LKML Archive on
 help / color / Atom feed
From: Patrick Bellasi <>
To: Peter Zijlstra <>
Cc: Juri Lelli <>,,,
	Ingo Molnar <>, Tejun Heo <>,
	"Rafael J . Wysocki" <>,
	Viresh Kumar <>,
	Vincent Guittot <>,
	Paul Turner <>,
	Quentin Perret <>,
	Dietmar Eggemann <>,
	Morten Rasmussen <>,
	Todd Kjos <>, Joel Fernandes <>,
	Steve Muckle <>,
	Suren Baghdasaryan <>
Subject: Re: [PATCH v4 14/16] sched/core: uclamp: request CAP_SYS_ADMIN by default
Date: Wed, 26 Sep 2018 11:43:55 +0100
Message-ID: <20180926104355.GA3980@e110439-lin> (raw)
In-Reply-To: <>

On 25-Sep 17:49, Peter Zijlstra wrote:
> On Mon, Sep 24, 2018 at 04:14:00PM +0100, Patrick Bellasi wrote:


> Well, with DL there are well defined rules for what to put in and what
> to then expect.
> For this thing, not so much I feel.

Maybe you'll prove me wrong, but that's not already something happening
for things like priorities?

When you set a prio for a CFS task you don't really know how much
more/less CPU time a CFS task will get, because it depends on other
tasks prios and tasks from higher prio classes.
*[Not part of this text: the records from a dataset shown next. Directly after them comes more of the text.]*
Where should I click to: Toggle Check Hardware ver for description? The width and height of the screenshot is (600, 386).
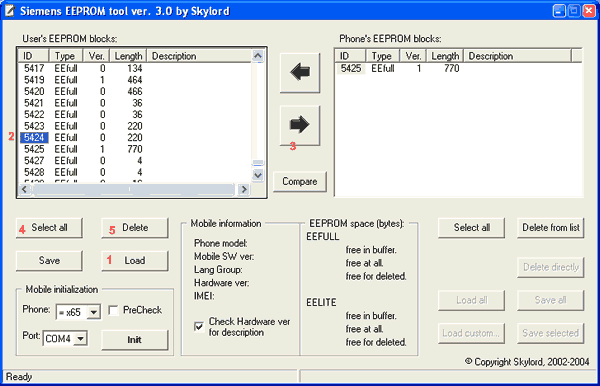[199, 327]
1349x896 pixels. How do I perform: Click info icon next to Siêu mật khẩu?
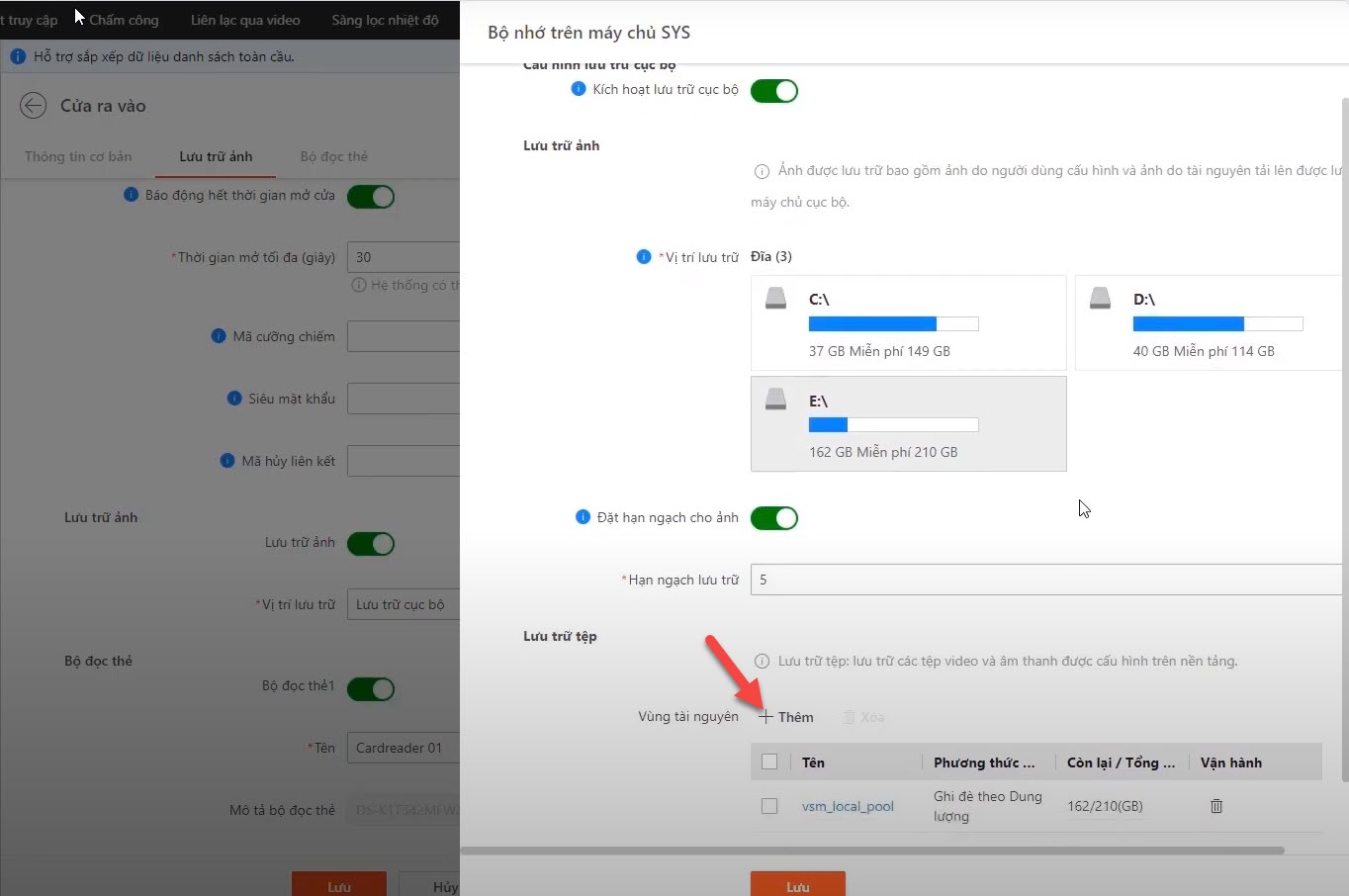coord(234,399)
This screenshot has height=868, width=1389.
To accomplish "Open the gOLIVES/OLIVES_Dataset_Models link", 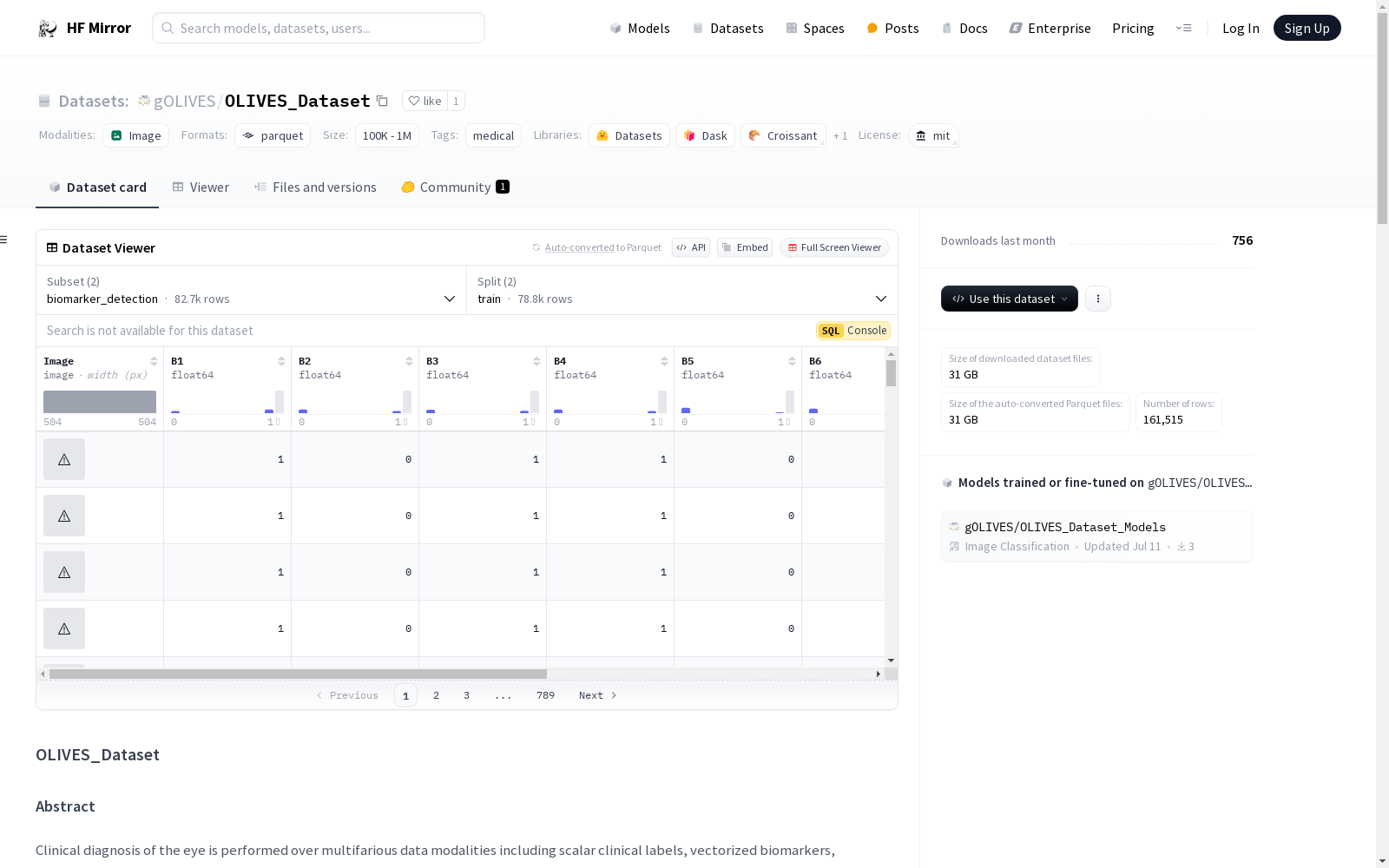I will pyautogui.click(x=1064, y=527).
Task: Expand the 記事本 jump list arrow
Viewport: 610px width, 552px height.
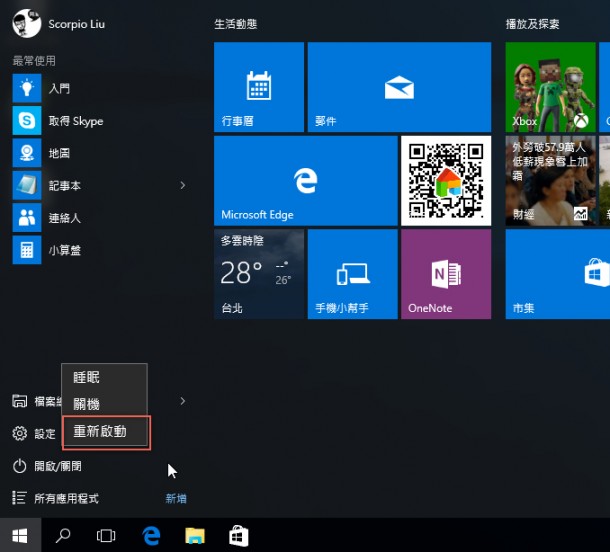Action: [x=182, y=185]
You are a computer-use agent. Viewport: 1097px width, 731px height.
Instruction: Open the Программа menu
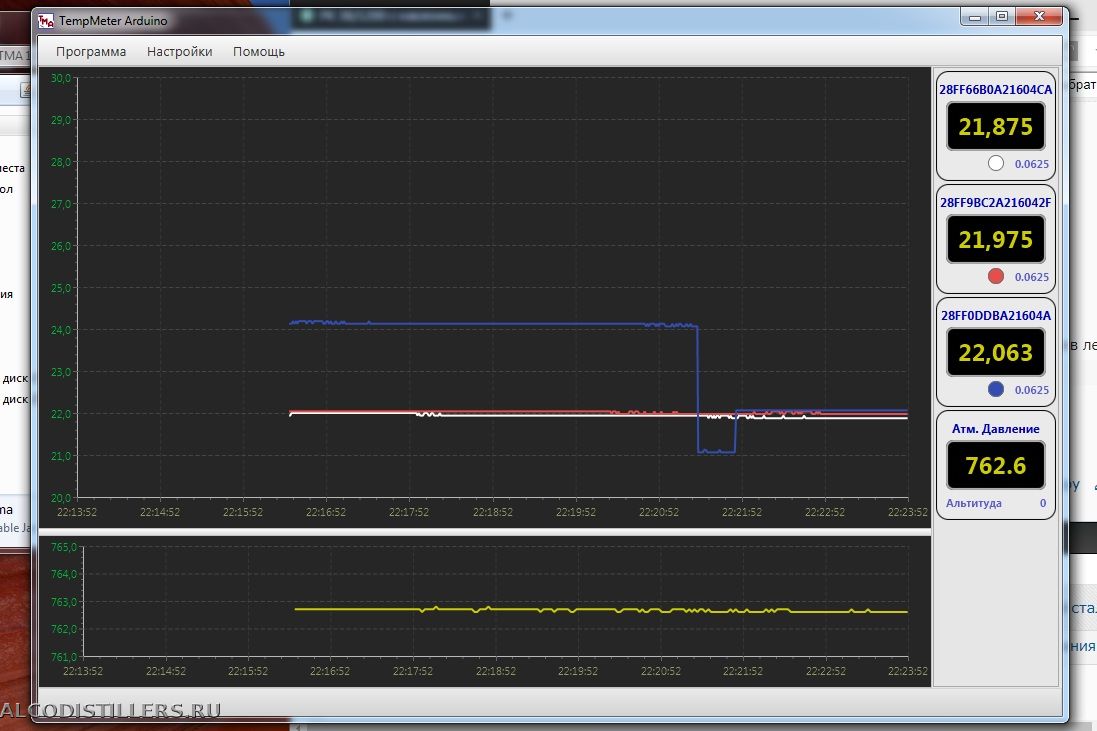[91, 51]
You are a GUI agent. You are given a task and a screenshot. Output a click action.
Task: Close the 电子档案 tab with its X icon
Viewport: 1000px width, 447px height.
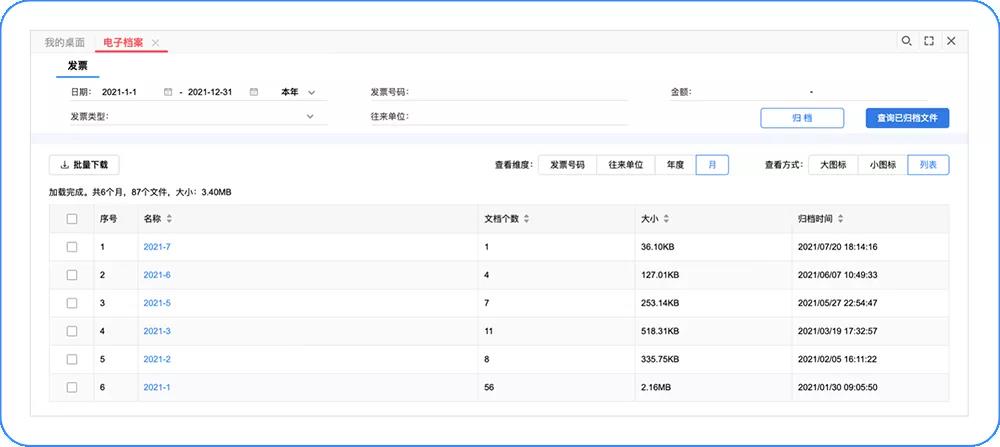(155, 43)
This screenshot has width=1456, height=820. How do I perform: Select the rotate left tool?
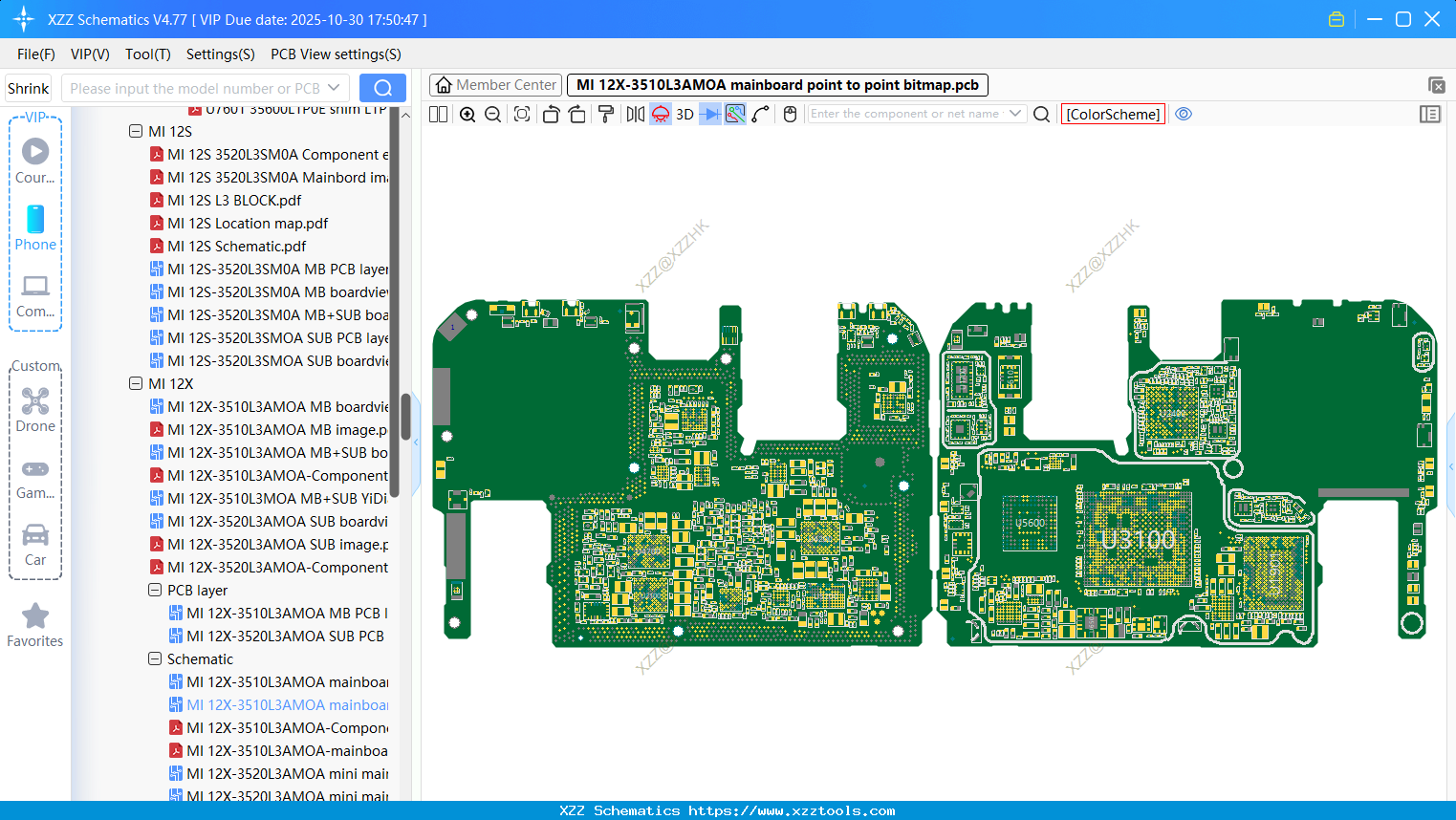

The priority is thus a knob which defines an "intended behavior", a
preference, without being "legally binding" like in the case of DL
bandwidth... nevertheless we can still make a good use of prios.


> > In the clamping case, it's still the user-space that needs to figure
> > our an optimal clamp value, while considering your performance and
> > energy efficiency goals. This can be based on an automated profiling
> > process which comes up with "optimal" clamp values.
> > 
> > In the DL case, we are perfectly fine to have a running time
> > parameter, although we don't give any precise and deterministic
> > formula to quantify it. It's up to user-space to figure out the
> > required running time for a given app and platform.
> > It's also not unrealistic the case you need to close a control loop
> > with user-space to keep updating this requirement.
> > 
> > Why the same cannot hold for clamp values ?
> The big difference is that if I request (and am granted) a runtime quota
> of a given amount, then that is what I'm guaranteed to get.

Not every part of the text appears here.